Is there a bigger picture?

There has been painstakingly lot of talk about a new world order recently, relative to Russia’s actions. Some say that Putin’s ultimate goal is to retake the seat at the table that Russia lost with the fall of the Soviet Union, or at least, to challenge the world order, in whatever way, to shape a new one, in which Russia has internationally recognised hegemony over its immediate neighbourhood and its allies, the “Russky Mir” (this concept can be, according to Patriarch Kirill of Moscow, freely extended to any country sharing Russia’s values). Those claiming this must either suppose that Vladimir Putin possesses outstanding strategic skills or that he is an idealist, removed from the real world.
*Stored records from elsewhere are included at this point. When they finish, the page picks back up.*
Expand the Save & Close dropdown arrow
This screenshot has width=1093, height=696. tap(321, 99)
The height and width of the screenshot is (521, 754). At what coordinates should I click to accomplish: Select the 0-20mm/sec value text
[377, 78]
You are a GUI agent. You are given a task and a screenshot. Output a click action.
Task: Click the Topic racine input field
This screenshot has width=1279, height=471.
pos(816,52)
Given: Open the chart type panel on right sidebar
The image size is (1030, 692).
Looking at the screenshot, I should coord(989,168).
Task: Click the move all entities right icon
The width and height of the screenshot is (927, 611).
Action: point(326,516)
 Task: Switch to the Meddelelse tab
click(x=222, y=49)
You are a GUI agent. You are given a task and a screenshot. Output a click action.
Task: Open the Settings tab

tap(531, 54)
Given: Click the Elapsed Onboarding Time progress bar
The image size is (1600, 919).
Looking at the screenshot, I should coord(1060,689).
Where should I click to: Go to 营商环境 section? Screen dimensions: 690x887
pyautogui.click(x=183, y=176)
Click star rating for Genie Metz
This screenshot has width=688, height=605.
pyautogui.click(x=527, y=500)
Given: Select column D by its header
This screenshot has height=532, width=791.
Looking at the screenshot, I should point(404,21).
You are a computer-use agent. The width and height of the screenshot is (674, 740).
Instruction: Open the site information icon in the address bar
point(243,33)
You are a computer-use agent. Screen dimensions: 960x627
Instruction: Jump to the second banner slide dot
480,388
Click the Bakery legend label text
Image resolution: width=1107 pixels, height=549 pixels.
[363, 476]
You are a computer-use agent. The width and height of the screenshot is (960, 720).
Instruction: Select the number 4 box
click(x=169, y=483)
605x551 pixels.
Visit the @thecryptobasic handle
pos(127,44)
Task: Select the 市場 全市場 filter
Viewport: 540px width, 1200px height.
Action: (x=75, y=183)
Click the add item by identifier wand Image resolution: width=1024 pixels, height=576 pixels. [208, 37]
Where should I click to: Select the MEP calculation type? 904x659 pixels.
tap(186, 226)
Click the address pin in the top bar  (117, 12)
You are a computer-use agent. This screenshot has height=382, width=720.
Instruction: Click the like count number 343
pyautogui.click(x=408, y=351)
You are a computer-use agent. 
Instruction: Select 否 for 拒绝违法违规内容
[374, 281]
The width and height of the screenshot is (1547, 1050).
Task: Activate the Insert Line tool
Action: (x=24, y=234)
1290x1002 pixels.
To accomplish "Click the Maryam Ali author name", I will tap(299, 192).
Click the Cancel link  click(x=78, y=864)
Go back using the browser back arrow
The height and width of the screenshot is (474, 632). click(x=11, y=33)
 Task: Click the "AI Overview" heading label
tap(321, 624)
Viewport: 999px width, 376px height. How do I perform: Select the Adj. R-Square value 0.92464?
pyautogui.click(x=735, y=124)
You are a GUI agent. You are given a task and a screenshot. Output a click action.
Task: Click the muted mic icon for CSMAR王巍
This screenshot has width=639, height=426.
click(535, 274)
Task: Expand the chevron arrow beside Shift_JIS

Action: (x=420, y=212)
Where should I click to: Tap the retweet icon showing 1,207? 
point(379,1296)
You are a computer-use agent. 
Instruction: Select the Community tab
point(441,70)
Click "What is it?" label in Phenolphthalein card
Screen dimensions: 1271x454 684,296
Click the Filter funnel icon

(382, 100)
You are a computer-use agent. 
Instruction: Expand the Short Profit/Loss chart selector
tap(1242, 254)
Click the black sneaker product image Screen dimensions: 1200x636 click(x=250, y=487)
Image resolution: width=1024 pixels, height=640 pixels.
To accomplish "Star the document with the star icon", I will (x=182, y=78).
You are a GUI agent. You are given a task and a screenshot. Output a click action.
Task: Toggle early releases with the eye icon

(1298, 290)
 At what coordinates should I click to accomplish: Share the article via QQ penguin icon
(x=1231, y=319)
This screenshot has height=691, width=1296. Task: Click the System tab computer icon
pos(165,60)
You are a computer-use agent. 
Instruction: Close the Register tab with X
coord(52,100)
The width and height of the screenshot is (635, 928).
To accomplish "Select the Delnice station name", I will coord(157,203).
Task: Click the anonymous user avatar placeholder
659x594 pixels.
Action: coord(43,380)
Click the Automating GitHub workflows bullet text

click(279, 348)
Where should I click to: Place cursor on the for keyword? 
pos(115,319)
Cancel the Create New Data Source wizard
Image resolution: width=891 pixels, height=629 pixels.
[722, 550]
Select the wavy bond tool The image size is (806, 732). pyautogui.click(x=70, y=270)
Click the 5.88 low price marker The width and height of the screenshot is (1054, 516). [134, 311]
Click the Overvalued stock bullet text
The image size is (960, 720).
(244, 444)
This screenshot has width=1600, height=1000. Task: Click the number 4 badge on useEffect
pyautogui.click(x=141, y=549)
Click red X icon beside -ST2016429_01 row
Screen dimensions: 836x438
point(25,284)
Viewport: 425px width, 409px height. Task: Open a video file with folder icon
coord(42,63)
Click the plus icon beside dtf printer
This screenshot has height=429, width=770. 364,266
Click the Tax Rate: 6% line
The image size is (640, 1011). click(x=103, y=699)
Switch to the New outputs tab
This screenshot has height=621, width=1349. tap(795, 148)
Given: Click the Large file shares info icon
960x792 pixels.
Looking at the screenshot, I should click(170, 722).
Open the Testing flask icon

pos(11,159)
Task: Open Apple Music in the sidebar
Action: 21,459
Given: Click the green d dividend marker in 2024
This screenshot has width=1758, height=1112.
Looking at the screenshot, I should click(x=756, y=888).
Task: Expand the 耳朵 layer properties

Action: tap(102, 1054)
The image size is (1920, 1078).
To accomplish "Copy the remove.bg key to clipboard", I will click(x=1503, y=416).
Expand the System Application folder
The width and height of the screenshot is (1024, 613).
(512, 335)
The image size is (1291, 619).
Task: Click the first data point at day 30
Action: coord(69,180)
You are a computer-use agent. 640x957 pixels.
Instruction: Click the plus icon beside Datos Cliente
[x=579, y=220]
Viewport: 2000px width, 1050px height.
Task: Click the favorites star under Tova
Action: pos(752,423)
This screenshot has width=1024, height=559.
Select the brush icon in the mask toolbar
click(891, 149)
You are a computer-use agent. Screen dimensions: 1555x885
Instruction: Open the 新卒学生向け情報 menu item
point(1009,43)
After all, as Mark Galeotti pointed out in last week’s The Power Vertical podcast, the world order is a somewhat fluid concept, not an arrangement carved in stone after a summit of world leaders around a map. To play a game like this, one needs a strategy. To have a strategy, one needs to have plan Bs. And this is what Putin does not seem to have: neither at home, nor in Ukraine or Syria. Posturing, engaging in a new conflict or taking one step forward and two steps back is not a plan B. It is improvisation.

There is another debate, about the nature of global relationships, with some questioning if Russia’s integration into global trade has really decreased its propensity for making trouble. But changing political reflexes takes more time. There needs to be a large enough economic and political toll on Russia and its leaders for misbehaviour for it to work. So far this has not happened. But in 2016, we may just get there.

Vladimir Putin wants a deal on the Donbas. This may just have been the only, or the most important reason why he sent Russian warplanes to Syria. Parliamentary elections are coming up in 2016, and they may coincide with the Reserve Fund of the Russian budget running dry. The oil market may recover, but expecting that is a gamble. The only budgetary heading that has remained intact is the defence budget – and you can’t touch that. Putin needs European sanctions to be removed to give the Russian economy some breathing space. But he also needs the story of the Donbas to be sold as a victory, and he needs the territory to be used as a leverage on Ukraine – either as an irreparable drain on the Ukrainian budget, or as a constant threat. Quite a specific set of conditions.

And this deal seems increasingly elusive. Some in Europe – notably France – would probably agree to the above terms. But others have realised that at this point, the EU needs a deal with Turkey much more than it needs a deal with Russia. A coalition in Syria can be built around already existing common interests in Syria – despite the differences. A deal with Turkey needs a lot of horse-trading. By promoting a logic of “either-or”, Putin is overplaying an increasingly weak hand – but does he have a choice?

Presently, the cluelessness of the European Union in its Eastern Neighbourhood coupled with the outlandishly rampant corruption in these countries may still win this for Russia. And you should never underestimate the fallibility of Brussels. But in a longer term, time is not on Putin’s side.